We reached the narrow street just short of the east gate, and turned into it; and instantly the fierce sunset light was cut off and the cool waters of the dusk flowed about us. Halfway down the street a gleam of saffron light shone from an open doorway, spilling already a faint yellow stain across the way. Several of the Companions stood beside the door, and they parted in the silence of men utterly weary, to let me through. Someone had brought a torch, kindled I suppose from a smoldering roof or someone’s forsaken hearth; and by its light I saw that the floor beneath my feet was of fine tesserae, though white with the droppings of swallows from their nests in the ragged thatch, and there were traces of color as well as damp stains on the plastered evil-smelling walls. Another door at my shoulder was open, and one of the Bearers of the Blue War Shield stood aside from before it. I glanced at Flavian, and then turned in through it, the man with the torch following me.

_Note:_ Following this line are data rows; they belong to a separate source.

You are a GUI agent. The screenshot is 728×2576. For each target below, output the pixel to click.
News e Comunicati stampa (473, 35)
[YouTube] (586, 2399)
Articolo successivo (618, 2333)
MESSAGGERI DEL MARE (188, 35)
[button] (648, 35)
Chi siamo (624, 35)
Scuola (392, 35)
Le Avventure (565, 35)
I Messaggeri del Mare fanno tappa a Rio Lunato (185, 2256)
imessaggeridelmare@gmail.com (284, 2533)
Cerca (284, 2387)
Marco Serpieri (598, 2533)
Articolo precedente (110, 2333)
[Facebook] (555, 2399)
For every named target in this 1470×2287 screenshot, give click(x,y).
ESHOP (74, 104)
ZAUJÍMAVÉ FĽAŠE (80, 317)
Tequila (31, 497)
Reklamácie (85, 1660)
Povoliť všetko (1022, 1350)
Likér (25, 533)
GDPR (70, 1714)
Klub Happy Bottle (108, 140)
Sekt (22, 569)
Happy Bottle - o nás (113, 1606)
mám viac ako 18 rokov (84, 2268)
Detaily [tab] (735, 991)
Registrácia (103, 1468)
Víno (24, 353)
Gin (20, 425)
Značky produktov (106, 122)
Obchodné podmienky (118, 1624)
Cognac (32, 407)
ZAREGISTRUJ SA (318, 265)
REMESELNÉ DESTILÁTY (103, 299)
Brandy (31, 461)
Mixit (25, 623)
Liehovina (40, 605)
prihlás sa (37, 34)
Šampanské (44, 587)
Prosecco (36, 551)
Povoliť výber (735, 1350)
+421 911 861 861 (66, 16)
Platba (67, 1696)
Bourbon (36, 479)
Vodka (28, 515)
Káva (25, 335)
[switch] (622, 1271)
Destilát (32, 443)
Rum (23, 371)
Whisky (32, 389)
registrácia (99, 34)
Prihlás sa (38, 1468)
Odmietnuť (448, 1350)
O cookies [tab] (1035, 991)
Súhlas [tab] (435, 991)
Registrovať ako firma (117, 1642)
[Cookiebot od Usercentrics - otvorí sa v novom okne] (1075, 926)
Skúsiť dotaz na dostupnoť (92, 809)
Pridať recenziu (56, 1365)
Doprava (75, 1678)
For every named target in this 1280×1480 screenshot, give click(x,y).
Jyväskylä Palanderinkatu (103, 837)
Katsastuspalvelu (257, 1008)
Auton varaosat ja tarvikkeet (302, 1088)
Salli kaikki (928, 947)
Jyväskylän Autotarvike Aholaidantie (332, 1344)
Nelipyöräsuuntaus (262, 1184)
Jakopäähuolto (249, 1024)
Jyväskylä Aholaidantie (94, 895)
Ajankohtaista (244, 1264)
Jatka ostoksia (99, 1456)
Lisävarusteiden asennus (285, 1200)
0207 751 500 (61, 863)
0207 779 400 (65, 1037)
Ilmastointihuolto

The room was a smallish one, but even so the makeshift torch left the walls in shadow, the light, as the man raised his arm, falling full upon the two figures in its midst. A woman lay there on a low pallet bed; a woman in the long straight folds of a crimson gown, with the glint of royal goldwork about her head. And beside her crouched a boy of about fourteen, with one arm circled protectingly across her body. For one wing beat of time, stillness held the scene within it as a bee is held in the heart of a tear of amber. Then as I entered, the boy sprang up like a wild beast and whirled about to face me. But from the woman there came no movement, no quiver under the straight folds of the crimson gown that ran unbroken as the fluting on a column from the white neck to the rigid feet.